Hanfmann was in Melbourne with his girlfriend, Sofie, his sister, Ini, Ini’s fiance and other friends. When the woke up, they decided to rent a car and drive to an animal park and then Red Bluff Lookout, less than an hour’s drive from where all eyes will be on him at Melbourne Park.

“It's beautiful, actually. We were super lucky,” Hanfmann told ATPTour.com. “We were driving to the animal park. It was raining and we were a little down, then the weather actually got good. It was super windy, so maybe the bad weather got blown away. The animal park was really nice, we saw koalas and quokkas and wallabies and kangaroos, all of that. That was really nice.”

But that was only the preamble to a special moment. Hanfmann and company went to a special spot and picked up ingredients for a picnic, when the No. 102 player in the PIF ATP Rankings came to a realisation. It was the perfect location for something he had been waiting for.

“I kind of knew in that moment I wanted to do it, and told my sister and her fiance to maybe go to the toilet,” said Hanfmann, who then proposed to Sofie. They are now engaged. “It was super nice. She was super happy.”

The 34-year-old’s trip Down Under was just getting started. He claimed just the second Australian Open main-draw victory of his career against Zachary Svajda according to the Infosys ATP Win/Loss Index to earn a showdown against Alcaraz.

“It definitely feels good. I had that feeling that maybe things were going to go my way, but you never know,” Hanfmann said. “I'm sitting here, and it feels good.”

This will not be the Antwerp resident’s first chance against Alcaraz. Their first encounter came in 2019 when the Spaniard was just 16 years old at an ATP Challenger event.

“I played him in Sevilla in a night session, and I lost 7-6, 7-6,” Hanfmann recalled. “I was there with my now fiancee, with Sofie, actually, and we were like, ‘Okay, this guy is kind of good’, and now he's No. 1 in the world.

“At that point, already he was super hungry. I felt like he was very pumped, very focused and very into it. You could see that the determination was there, and the game… He was a bit smaller. His serve was not that good, but he was already making a lot of balls. He was playing already kind of heavy. I don't think I played a bad match and I lost to a 16-year-old, so there was already something. And at first, I was a little bit like, ‘How can I lose?’ But then a few years later, it makes sense.”

Alcaraz will take a 1-0 Lexus ATP Head2Head lead into their meeting, but Hanfmann will bring a different element in that he began working with a new coach, Petar Popovic, in 2025.

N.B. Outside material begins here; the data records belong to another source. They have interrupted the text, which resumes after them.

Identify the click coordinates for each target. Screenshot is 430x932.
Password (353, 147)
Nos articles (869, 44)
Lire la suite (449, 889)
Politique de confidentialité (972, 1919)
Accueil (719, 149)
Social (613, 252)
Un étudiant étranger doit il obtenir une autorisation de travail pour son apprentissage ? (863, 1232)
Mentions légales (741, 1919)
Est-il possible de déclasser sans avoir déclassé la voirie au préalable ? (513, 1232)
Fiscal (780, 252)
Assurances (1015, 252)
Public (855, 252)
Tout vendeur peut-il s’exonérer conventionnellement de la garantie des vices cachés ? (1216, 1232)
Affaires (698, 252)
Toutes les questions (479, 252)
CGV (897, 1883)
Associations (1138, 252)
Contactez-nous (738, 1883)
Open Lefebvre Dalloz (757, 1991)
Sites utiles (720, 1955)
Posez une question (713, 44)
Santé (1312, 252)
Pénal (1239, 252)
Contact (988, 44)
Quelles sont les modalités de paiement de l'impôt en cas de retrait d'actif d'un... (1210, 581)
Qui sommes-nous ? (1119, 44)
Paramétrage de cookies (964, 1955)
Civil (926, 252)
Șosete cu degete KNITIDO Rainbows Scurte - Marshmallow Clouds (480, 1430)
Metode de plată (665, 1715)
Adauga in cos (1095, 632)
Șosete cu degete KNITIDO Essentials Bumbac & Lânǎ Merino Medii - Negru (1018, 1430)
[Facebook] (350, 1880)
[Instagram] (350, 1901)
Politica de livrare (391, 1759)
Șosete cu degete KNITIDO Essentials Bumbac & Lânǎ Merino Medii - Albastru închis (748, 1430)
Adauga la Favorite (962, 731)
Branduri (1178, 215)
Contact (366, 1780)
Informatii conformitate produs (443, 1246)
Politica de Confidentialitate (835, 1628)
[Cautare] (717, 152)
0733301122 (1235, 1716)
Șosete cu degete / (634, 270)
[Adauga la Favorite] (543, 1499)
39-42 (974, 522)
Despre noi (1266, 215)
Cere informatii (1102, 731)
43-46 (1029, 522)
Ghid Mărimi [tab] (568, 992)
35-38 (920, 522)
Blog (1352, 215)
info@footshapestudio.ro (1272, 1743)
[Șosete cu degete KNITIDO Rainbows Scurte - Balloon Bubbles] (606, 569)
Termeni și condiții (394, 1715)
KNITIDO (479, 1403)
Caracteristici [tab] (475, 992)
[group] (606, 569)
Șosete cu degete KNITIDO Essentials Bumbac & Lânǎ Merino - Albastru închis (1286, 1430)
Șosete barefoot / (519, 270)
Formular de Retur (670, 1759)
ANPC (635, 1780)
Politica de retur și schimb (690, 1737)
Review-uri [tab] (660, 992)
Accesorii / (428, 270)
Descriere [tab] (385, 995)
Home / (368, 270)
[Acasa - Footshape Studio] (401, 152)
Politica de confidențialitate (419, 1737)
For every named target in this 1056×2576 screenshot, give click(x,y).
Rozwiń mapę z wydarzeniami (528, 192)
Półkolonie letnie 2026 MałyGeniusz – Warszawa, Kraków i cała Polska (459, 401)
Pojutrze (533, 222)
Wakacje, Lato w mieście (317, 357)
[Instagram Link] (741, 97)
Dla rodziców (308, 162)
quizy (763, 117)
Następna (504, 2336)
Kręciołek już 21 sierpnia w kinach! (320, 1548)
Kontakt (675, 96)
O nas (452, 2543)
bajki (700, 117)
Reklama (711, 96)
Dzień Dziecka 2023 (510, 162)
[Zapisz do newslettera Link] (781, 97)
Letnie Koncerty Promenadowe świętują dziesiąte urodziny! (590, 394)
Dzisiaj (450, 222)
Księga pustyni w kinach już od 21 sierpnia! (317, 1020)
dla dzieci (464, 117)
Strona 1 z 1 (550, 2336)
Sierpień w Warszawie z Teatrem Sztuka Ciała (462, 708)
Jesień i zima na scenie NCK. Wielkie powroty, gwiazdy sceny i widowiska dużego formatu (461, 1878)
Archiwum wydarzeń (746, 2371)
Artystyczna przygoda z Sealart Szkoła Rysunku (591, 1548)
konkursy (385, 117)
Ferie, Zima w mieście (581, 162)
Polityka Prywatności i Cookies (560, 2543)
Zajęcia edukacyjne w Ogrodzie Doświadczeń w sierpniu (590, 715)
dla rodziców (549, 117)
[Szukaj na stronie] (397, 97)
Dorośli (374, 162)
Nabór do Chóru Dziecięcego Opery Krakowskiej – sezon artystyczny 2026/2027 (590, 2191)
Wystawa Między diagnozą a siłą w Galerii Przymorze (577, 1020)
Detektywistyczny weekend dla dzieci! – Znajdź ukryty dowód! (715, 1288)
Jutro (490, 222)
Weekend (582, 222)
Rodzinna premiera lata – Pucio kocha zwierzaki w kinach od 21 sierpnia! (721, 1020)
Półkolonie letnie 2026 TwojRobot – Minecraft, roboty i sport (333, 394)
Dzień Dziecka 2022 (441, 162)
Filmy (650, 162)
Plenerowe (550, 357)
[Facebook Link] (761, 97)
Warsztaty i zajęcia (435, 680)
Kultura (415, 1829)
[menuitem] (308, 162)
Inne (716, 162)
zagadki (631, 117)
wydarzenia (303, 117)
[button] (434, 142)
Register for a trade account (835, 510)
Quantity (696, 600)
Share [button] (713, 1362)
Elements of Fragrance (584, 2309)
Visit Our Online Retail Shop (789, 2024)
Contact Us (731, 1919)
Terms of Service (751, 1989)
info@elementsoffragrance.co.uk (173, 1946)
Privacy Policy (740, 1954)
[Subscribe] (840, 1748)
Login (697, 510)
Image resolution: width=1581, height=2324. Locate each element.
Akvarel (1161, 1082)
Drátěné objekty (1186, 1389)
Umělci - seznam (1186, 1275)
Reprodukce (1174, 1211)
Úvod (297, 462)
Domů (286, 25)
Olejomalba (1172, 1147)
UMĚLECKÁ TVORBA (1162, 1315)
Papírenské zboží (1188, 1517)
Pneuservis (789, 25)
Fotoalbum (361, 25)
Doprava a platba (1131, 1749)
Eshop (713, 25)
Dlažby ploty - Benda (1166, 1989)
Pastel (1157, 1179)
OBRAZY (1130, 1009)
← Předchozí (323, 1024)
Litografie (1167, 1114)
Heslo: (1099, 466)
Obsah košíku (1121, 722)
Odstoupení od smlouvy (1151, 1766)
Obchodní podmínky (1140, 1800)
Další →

“Obviously, he's a hard worker, also a total tennis fanatic. He knows a lot, he watches all of it. [He has] a lot of experience with a lot of different players, characters also,” Hanfmann said. “I can learn a lot from him. We changed my serve, and that was kind of the big change, difference maker in the past few months because the serve is important in our game, and we changed the technique a little bit. So that's been really good. So far, so good.”

This is far from Hanfmann’s first moment on a big stage against a top opponent. But that does not make it any less special.

“I'm 34. I've played a lot of them early on [in tournaments]. I would like to play them later on,” Hanfmann said. “I just keep telling myself, ‘Okay, you’ve just got to beat them at some point’. It's tough to beat these guys. But yeah, of course on one hand, it's a big match… That's a huge deal, right? That's what we play for.”